BEGIN Task data

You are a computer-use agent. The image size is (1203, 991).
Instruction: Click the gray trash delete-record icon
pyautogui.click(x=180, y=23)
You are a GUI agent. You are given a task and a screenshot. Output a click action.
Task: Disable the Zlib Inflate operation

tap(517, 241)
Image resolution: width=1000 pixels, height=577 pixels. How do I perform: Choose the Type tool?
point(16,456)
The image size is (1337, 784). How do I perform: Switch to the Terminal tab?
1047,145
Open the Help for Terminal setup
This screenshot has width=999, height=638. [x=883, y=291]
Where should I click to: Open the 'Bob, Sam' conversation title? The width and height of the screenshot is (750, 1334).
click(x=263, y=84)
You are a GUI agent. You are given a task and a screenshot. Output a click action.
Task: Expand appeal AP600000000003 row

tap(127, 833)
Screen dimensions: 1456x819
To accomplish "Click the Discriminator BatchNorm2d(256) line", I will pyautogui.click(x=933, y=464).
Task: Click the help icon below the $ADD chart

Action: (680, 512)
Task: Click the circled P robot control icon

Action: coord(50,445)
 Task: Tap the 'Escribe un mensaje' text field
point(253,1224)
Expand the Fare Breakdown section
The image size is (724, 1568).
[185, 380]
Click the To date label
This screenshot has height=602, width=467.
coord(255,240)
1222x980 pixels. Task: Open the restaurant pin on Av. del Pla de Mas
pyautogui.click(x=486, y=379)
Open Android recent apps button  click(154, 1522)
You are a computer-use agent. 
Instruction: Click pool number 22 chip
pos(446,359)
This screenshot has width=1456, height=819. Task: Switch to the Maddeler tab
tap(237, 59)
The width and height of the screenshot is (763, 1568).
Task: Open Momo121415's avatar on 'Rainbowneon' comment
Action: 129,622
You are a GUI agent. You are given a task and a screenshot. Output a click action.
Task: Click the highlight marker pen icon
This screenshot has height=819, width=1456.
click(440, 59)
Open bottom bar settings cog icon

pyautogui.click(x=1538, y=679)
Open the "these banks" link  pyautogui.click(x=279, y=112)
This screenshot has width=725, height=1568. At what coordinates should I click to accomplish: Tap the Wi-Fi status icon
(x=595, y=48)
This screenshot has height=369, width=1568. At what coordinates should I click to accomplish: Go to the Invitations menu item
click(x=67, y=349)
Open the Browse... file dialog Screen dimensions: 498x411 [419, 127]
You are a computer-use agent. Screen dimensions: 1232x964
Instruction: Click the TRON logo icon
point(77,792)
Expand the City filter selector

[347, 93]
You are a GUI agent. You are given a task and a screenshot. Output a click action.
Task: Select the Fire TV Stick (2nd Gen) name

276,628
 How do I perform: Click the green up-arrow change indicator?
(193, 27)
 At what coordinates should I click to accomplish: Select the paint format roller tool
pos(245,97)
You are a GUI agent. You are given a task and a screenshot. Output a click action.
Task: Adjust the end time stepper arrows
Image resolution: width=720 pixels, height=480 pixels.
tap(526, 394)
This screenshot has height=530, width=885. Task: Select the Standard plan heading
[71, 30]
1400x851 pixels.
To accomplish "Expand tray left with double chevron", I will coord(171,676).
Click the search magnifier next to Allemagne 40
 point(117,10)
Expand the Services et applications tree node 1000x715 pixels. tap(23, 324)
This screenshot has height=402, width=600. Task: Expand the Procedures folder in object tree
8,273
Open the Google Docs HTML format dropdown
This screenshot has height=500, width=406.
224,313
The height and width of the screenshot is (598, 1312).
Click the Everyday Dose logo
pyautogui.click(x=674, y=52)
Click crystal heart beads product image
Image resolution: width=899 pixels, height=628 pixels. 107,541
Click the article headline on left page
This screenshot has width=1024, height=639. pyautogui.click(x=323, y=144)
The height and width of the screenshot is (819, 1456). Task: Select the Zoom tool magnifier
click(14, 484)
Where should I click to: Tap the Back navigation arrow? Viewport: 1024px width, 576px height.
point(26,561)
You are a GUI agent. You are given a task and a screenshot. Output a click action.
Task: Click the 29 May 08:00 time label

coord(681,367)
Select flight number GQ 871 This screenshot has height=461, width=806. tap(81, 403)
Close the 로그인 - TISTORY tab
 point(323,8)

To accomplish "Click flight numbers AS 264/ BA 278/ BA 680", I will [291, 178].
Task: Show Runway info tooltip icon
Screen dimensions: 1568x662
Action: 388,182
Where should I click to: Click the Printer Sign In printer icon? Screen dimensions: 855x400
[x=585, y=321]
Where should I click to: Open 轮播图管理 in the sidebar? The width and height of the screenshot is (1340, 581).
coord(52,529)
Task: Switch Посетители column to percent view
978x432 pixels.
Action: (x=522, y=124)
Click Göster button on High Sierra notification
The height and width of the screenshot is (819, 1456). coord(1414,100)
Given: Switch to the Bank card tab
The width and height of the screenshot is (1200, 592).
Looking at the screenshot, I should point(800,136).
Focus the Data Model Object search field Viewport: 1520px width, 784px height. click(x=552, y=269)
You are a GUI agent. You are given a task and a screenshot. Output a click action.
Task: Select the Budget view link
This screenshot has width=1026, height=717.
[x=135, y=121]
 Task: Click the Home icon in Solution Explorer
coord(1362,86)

END Task data

**Task to carry out:** Can you copy every one of the records above verbatim, leaving each line unchanged?

**Result of this task:**
You are a computer-use agent. The image size is (1203, 991).
Instruction: Click the gray trash delete-record icon
pyautogui.click(x=180, y=23)
You are a GUI agent. You are given a task and a screenshot. Output a click action.
Task: Disable the Zlib Inflate operation

tap(517, 241)
Image resolution: width=1000 pixels, height=577 pixels. How do I perform: Choose the Type tool?
point(16,456)
The image size is (1337, 784). How do I perform: Switch to the Terminal tab?
1047,145
Open the Help for Terminal setup
This screenshot has width=999, height=638. [x=883, y=291]
Where should I click to: Open the 'Bob, Sam' conversation title? The width and height of the screenshot is (750, 1334).
click(x=263, y=84)
You are a GUI agent. You are given a task and a screenshot. Output a click action.
Task: Expand appeal AP600000000003 row

tap(127, 833)
Screen dimensions: 1456x819
To accomplish "Click the Discriminator BatchNorm2d(256) line", I will pyautogui.click(x=933, y=464).
Task: Click the help icon below the $ADD chart

Action: (680, 512)
Task: Click the circled P robot control icon

Action: coord(50,445)
 Task: Tap the 'Escribe un mensaje' text field
point(253,1224)
Expand the Fare Breakdown section
The image size is (724, 1568).
[185, 380]
Click the To date label
This screenshot has height=602, width=467.
coord(255,240)
1222x980 pixels. Task: Open the restaurant pin on Av. del Pla de Mas
pyautogui.click(x=486, y=379)
Open Android recent apps button  click(154, 1522)
You are a computer-use agent. 
Instruction: Click pool number 22 chip
pos(446,359)
This screenshot has width=1456, height=819. Task: Switch to the Maddeler tab
tap(237, 59)
The width and height of the screenshot is (763, 1568).
Task: Open Momo121415's avatar on 'Rainbowneon' comment
Action: 129,622
You are a GUI agent. You are given a task and a screenshot. Output a click action.
Task: Click the highlight marker pen icon
This screenshot has height=819, width=1456.
click(440, 59)
Open bottom bar settings cog icon

pyautogui.click(x=1538, y=679)
Open the "these banks" link  pyautogui.click(x=279, y=112)
This screenshot has width=725, height=1568. At what coordinates should I click to accomplish: Tap the Wi-Fi status icon
(x=595, y=48)
This screenshot has height=369, width=1568. At what coordinates should I click to accomplish: Go to the Invitations menu item
click(x=67, y=349)
Open the Browse... file dialog Screen dimensions: 498x411 [419, 127]
You are a computer-use agent. Screen dimensions: 1232x964
Instruction: Click the TRON logo icon
point(77,792)
Expand the City filter selector

[347, 93]
You are a GUI agent. You are given a task and a screenshot. Output a click action.
Task: Select the Fire TV Stick (2nd Gen) name

276,628
 How do I perform: Click the green up-arrow change indicator?
(193, 27)
 At what coordinates should I click to accomplish: Select the paint format roller tool
pos(245,97)
You are a GUI agent. You are given a task and a screenshot. Output a click action.
Task: Adjust the end time stepper arrows
Image resolution: width=720 pixels, height=480 pixels.
tap(526, 394)
This screenshot has height=530, width=885. Task: Select the Standard plan heading
[71, 30]
1400x851 pixels.
To accomplish "Expand tray left with double chevron", I will coord(171,676).
Click the search magnifier next to Allemagne 40
 point(117,10)
Expand the Services et applications tree node 1000x715 pixels. tap(23, 324)
This screenshot has height=402, width=600. Task: Expand the Procedures folder in object tree
8,273
Open the Google Docs HTML format dropdown
This screenshot has height=500, width=406.
224,313
The height and width of the screenshot is (598, 1312).
Click the Everyday Dose logo
pyautogui.click(x=674, y=52)
Click crystal heart beads product image
Image resolution: width=899 pixels, height=628 pixels. 107,541
Click the article headline on left page
This screenshot has width=1024, height=639. pyautogui.click(x=323, y=144)
The height and width of the screenshot is (819, 1456). Task: Select the Zoom tool magnifier
click(14, 484)
Where should I click to: Tap the Back navigation arrow? Viewport: 1024px width, 576px height.
point(26,561)
You are a GUI agent. You are given a task and a screenshot. Output a click action.
Task: Click the 29 May 08:00 time label

coord(681,367)
Select flight number GQ 871 This screenshot has height=461, width=806. tap(81, 403)
Close the 로그인 - TISTORY tab
 point(323,8)

To accomplish "Click flight numbers AS 264/ BA 278/ BA 680", I will [291, 178].
Task: Show Runway info tooltip icon
Screen dimensions: 1568x662
Action: 388,182
Where should I click to: Click the Printer Sign In printer icon? Screen dimensions: 855x400
[x=585, y=321]
Where should I click to: Open 轮播图管理 in the sidebar? The width and height of the screenshot is (1340, 581).
coord(52,529)
Task: Switch Посетители column to percent view
978x432 pixels.
Action: (x=522, y=124)
Click Göster button on High Sierra notification
The height and width of the screenshot is (819, 1456). coord(1414,100)
Given: Switch to the Bank card tab
The width and height of the screenshot is (1200, 592).
Looking at the screenshot, I should point(800,136).
Focus the Data Model Object search field Viewport: 1520px width, 784px height. click(x=552, y=269)
You are a GUI agent. You are given a task and a screenshot. Output a click action.
Task: Select the Budget view link
This screenshot has width=1026, height=717.
[x=135, y=121]
 Task: Click the Home icon in Solution Explorer
coord(1362,86)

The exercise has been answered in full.